What about the loser? Rule of Court 3.1590(f) allows the losing party to file objections to the proposed Statement of Decision. Most losers take this opportunity to launch a full-scale attack on every part of the proposal. Big mistake. You seldom get very far by rearguing what you already argued at trial and lost. If the judge’s tentative decision finds that she believed the other guy’s evidence and not yours, it’s usually too late to talk her out if it. If her tentative rejects your legal reasoning and adopts your opponent’s, you have little chance of changing her mind now.
But elaborate objections can hurt you more than simply wasting time and paper. They can weaken your chance of winning the appeal!
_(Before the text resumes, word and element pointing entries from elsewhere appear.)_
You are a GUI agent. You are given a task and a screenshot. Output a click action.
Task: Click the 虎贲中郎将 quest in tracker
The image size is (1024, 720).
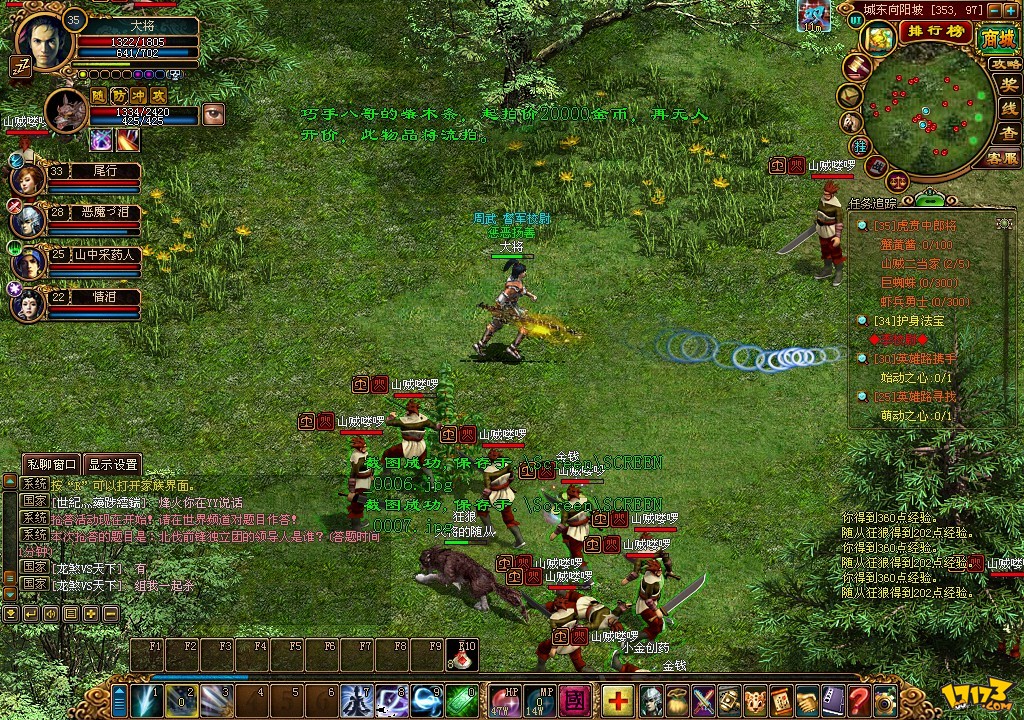[916, 226]
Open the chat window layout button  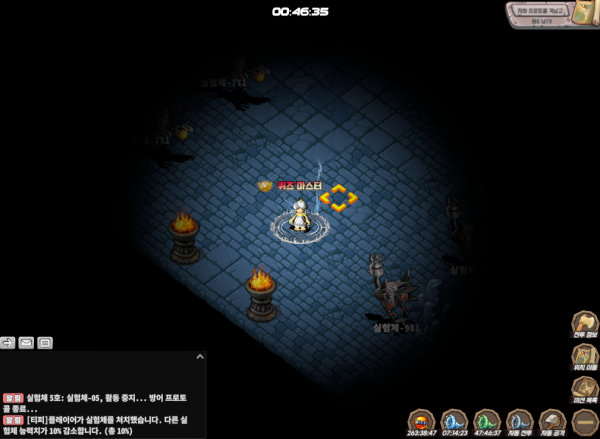45,343
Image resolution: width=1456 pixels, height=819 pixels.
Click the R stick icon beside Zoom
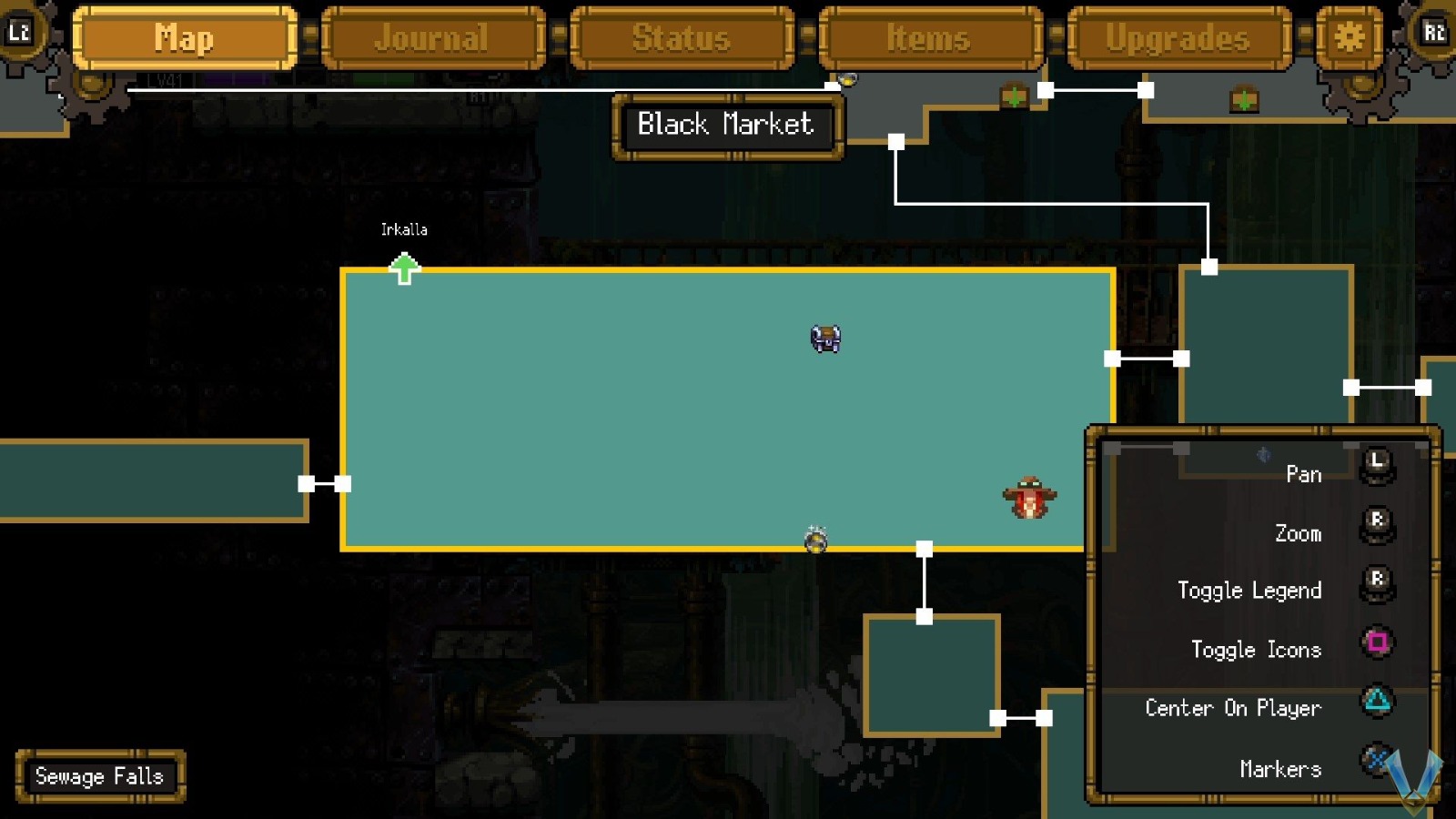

If you point out errors in fact, in law, or in reasoning, you are simply giving your opponent and the judge a chance to fix them in the final Statement of Decision – thereby depriving you of the chance to make these points in the appellate court! In fact, your duty to object is quite limited. Most cases hold that you waive nothing by failing to file any objections. Only a handful of reported cases found a waiver – where the loser failed to tell the trial court that the proposed statement of decision said nothing about a disputed material issue. See 7 Witkin, California Procedure, Trial, §404.
Back to the winner. When the loser does file elaborate objections, most attorneys instinctively want to fight every objection. Swallow that instinct. Instead, revise the proposed statement of decision to satisfy every objection you can without giving away the store. This will block the loser from making those same arguments on appeal.
Strategic thinking. That's what wins cases - and appeals.